▶ Given exercise 1: Could you lay out the records as a Markdown table with the columns Row and Line, starting at the line that has "1568x747 pixels.", stopping after the line that has "Click package icon", and leaving out blank lines?

▶ Given text:
From ba1bf4818baf68d914ef9e3b06fbea6acb674fe4 Mon Sep 17 00:00:00 2001
From: Josef Bacik <josef@redhat.com>
Date: Fri, 11 Sep 2009 16:11:19 -0400
Subject: Btrfs: make balance code choose more wisely when relocating

Currently, we can panic the box if the first block group we go to move is of a
type where there is no space left to move those extents.  For example, if we
fill the disk up with data, and then we try to balance and we have no room to
move the data nor room to allocate new chunks, we will panic.  Change this by
checking to see if we have room to move this chunk around, and if not, return
-ENOSPC and move on to the next chunk.  This will make sure we remove block
groups that are moveable, like if we have alot of empty metadata block groups,
and then that way we make room to be able to balance our data chunks as well.
Tested this with an fs that would panic on btrfs-vol -b normally, but no longer
panics with this patch.

V1->V2:
-actually search for a free extent on the device to make sure we can allocate a
chunk if need be.

-fix btrfs_shrink_device to make sure we actually try to relocate all the
chunks, and then if we can't return -ENOSPC so if we are doing a btrfs-vol -r
we don't remove the device with data still on it.

▶ Raw records:
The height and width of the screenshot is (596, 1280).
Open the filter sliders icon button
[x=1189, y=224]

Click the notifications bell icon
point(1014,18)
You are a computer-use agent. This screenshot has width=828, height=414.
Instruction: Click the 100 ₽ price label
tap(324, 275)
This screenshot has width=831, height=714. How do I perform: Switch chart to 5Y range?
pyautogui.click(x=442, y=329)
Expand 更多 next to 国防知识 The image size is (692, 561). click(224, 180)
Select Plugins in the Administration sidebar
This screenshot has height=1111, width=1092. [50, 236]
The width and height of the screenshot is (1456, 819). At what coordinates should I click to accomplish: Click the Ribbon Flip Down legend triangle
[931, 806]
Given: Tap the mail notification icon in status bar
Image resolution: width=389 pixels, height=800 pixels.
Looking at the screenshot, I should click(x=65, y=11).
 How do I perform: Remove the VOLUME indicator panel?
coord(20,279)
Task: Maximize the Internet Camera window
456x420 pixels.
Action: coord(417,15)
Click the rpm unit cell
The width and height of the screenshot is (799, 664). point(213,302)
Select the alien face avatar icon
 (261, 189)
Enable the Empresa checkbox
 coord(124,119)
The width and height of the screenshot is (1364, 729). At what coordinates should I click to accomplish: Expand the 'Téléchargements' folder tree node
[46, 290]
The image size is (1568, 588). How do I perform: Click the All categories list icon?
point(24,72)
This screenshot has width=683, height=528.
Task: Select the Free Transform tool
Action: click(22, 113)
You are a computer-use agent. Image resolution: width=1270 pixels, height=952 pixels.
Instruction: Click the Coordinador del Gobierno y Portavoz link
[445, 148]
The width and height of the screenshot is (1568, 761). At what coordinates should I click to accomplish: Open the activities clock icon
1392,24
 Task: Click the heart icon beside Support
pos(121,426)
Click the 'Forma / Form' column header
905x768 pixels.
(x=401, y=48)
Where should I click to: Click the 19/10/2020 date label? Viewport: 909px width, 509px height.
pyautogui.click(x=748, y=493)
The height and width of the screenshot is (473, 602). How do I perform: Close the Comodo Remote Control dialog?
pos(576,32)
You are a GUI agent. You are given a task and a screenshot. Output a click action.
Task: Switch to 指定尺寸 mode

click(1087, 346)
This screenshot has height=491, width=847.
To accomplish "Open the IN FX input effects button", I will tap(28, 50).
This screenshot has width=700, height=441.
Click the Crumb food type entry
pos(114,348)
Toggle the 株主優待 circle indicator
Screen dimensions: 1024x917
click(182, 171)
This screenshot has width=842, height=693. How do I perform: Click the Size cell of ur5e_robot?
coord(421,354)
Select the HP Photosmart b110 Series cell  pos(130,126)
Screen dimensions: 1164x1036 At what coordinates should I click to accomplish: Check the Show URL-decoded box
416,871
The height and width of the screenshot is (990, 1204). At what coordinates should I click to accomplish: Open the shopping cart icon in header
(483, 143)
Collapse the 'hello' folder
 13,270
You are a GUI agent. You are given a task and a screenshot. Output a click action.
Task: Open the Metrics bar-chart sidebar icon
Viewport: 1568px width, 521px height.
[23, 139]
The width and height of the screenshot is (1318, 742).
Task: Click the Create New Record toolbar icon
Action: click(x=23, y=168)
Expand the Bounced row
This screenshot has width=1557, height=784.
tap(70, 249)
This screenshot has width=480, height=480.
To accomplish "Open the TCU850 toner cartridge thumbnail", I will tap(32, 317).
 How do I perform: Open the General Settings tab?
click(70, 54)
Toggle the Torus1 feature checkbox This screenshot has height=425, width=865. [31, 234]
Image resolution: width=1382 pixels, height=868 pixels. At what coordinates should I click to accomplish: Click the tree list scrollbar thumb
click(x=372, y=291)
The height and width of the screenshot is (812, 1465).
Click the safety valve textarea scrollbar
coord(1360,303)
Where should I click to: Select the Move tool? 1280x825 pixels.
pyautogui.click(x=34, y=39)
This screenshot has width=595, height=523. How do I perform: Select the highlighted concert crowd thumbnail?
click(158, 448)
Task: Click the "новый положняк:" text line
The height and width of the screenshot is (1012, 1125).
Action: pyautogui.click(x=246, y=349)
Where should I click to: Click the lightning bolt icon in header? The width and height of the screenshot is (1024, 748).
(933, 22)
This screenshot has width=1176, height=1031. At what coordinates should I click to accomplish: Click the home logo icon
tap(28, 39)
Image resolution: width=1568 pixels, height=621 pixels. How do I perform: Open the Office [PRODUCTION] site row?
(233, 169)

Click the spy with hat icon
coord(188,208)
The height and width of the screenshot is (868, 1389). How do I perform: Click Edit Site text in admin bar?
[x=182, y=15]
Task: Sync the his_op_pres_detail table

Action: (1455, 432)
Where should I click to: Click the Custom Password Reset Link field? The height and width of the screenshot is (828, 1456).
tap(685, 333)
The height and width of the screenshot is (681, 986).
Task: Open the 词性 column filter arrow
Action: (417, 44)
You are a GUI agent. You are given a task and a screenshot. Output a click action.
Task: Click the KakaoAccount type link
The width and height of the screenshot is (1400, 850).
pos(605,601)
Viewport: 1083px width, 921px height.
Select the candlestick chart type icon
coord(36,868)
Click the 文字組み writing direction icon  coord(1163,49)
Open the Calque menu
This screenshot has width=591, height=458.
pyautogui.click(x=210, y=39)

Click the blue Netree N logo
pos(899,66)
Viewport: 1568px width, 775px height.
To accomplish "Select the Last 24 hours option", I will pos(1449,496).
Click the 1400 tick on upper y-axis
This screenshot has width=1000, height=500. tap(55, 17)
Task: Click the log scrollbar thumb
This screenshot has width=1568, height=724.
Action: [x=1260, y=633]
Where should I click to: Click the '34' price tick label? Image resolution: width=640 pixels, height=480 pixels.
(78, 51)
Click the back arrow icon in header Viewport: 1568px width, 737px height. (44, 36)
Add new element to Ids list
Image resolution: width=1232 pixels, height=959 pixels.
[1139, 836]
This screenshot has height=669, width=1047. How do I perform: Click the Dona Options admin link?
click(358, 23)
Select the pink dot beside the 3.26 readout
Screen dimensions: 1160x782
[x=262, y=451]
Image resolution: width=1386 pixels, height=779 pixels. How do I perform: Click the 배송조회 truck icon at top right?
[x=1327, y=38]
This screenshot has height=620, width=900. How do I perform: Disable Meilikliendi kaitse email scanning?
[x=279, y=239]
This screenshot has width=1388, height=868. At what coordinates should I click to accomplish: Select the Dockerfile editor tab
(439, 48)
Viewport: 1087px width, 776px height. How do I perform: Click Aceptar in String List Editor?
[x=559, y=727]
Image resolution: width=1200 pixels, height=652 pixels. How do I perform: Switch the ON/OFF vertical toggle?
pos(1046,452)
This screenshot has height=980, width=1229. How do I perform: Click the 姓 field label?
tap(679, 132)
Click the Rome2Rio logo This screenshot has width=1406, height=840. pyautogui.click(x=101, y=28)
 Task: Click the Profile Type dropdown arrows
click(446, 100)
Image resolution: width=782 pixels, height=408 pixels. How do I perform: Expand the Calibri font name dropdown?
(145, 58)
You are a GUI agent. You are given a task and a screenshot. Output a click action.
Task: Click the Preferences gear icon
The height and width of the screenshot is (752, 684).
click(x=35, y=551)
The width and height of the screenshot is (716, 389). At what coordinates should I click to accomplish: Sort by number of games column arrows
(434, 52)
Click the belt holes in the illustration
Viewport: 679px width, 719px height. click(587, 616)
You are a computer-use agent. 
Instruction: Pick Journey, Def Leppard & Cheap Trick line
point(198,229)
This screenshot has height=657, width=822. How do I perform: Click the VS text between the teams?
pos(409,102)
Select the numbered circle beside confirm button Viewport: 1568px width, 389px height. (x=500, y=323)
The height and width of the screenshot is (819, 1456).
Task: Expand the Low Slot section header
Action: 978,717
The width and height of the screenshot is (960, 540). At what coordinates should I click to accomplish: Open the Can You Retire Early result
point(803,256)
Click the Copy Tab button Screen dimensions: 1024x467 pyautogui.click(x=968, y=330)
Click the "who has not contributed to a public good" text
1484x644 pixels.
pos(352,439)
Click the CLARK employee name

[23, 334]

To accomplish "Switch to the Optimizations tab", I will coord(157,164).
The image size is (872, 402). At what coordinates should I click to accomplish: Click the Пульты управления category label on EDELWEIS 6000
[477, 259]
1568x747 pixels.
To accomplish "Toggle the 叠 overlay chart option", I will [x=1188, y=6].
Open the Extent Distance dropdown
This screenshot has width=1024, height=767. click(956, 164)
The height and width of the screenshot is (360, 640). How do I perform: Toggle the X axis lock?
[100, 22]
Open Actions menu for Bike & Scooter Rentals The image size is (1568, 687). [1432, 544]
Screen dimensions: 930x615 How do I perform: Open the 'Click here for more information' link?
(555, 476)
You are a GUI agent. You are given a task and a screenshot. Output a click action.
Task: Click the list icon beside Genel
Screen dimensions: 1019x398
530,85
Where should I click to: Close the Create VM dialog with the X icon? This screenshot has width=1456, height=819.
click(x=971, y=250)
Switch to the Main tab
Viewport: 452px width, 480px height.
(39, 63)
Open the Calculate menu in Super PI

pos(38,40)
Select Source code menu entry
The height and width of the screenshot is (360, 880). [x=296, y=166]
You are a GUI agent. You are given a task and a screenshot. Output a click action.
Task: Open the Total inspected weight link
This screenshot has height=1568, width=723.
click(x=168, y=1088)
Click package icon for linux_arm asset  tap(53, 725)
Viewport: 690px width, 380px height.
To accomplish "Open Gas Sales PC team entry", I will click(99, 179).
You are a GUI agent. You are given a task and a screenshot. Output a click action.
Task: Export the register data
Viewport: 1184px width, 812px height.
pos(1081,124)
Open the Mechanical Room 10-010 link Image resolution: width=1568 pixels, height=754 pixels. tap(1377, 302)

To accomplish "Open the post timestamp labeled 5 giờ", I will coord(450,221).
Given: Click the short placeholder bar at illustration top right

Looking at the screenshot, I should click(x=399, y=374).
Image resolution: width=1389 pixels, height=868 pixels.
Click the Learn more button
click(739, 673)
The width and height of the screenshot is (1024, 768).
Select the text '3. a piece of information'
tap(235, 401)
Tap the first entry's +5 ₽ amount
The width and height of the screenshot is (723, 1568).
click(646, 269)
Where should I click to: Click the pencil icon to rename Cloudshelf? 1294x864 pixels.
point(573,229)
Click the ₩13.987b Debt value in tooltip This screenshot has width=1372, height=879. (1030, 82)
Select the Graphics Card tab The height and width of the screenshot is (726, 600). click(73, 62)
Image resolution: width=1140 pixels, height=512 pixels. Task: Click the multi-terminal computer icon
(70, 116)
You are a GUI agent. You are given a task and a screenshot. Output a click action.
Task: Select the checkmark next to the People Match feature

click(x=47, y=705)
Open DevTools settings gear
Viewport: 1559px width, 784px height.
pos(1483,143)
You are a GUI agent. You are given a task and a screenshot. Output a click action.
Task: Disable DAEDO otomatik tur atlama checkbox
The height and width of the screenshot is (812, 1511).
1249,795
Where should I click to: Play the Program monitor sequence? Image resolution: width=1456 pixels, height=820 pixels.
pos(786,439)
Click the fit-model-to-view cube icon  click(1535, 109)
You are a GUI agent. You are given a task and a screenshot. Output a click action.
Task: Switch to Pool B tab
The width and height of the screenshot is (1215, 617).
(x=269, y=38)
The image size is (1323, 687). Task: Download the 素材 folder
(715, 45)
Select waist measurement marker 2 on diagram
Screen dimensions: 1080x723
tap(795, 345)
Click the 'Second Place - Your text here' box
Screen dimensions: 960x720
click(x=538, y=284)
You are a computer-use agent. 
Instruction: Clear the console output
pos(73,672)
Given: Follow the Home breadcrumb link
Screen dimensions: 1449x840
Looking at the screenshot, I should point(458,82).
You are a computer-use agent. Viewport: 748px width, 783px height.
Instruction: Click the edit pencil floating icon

▶ Given exercise 2: How would you proceed with the Btrfs patch message from the point where it stops?

▶ Exercise result 1:
| Row | Line |
|---|---|
| 1 | 1568x747 pixels. |
| 2 | To accomplish "Toggle the 叠 overlay chart option", I will [x=1188, y=6]. |
| 3 | Open the Extent Distance dropdown |
| 4 | This screenshot has width=1024, height=767. click(956, 164) |
| 5 | The height and width of the screenshot is (360, 640). How do I perform: Toggle the X axis lock? |
| 6 | [100, 22] |
| 7 | Open Actions menu for Bike & Scooter Rentals The image size is (1568, 687). [1432, 544] |
| 8 | Screen dimensions: 930x615 How do I perform: Open the 'Click here for more information' link? |
| 9 | (555, 476) |
| 10 | You are a GUI agent. You are given a task and a screenshot. Output a click action. |
| 11 | Task: Click the list icon beside Genel |
| 12 | Screen dimensions: 1019x398 |
| 13 | 530,85 |
| 14 | Where should I click to: Close the Create VM dialog with the X icon? This screenshot has width=1456, height=819. |
| 15 | click(x=971, y=250) |
| 16 | Switch to the Main tab |
| 17 | Viewport: 452px width, 480px height. |
| 18 | (39, 63) |
| 19 | Open the Calculate menu in Super PI |
| 20 | pos(38,40) |
| 21 | Select Source code menu entry |
| 22 | The height and width of the screenshot is (360, 880). [x=296, y=166] |
| 23 | You are a GUI agent. You are given a task and a screenshot. Output a click action. |
| 24 | Task: Open the Total inspected weight link |
| 25 | This screenshot has height=1568, width=723. |
| 26 | click(x=168, y=1088) |
| 27 | Click package icon for linux_arm asset  tap(53, 725) |

▶ Exercise result 2:
-check to make sure the block group we are going to relocate isn't the last one
in that particular space

-fix a bug in btrfs_shrink_device where we would change the device's size and
not fix it if we fail to do our relocate

Signed-off-by: Josef Bacik <jbacik@redhat.com>
Signed-off-by: Chris Mason <chris.mason@oracle.com>
---
 fs/btrfs/ctree.h       |  1 +
 fs/btrfs/extent-tree.c | 87 ++++++++++++++++++++++++++++++++++++++++++++++++++
 fs/btrfs/volumes.c     | 75 ++++++++++++++++++++++++++++++++-----------
 fs/btrfs/volumes.h     |  3 ++
 4 files changed, 148 insertions(+), 18 deletions(-)

(limited to 'fs/btrfs/extent-tree.c')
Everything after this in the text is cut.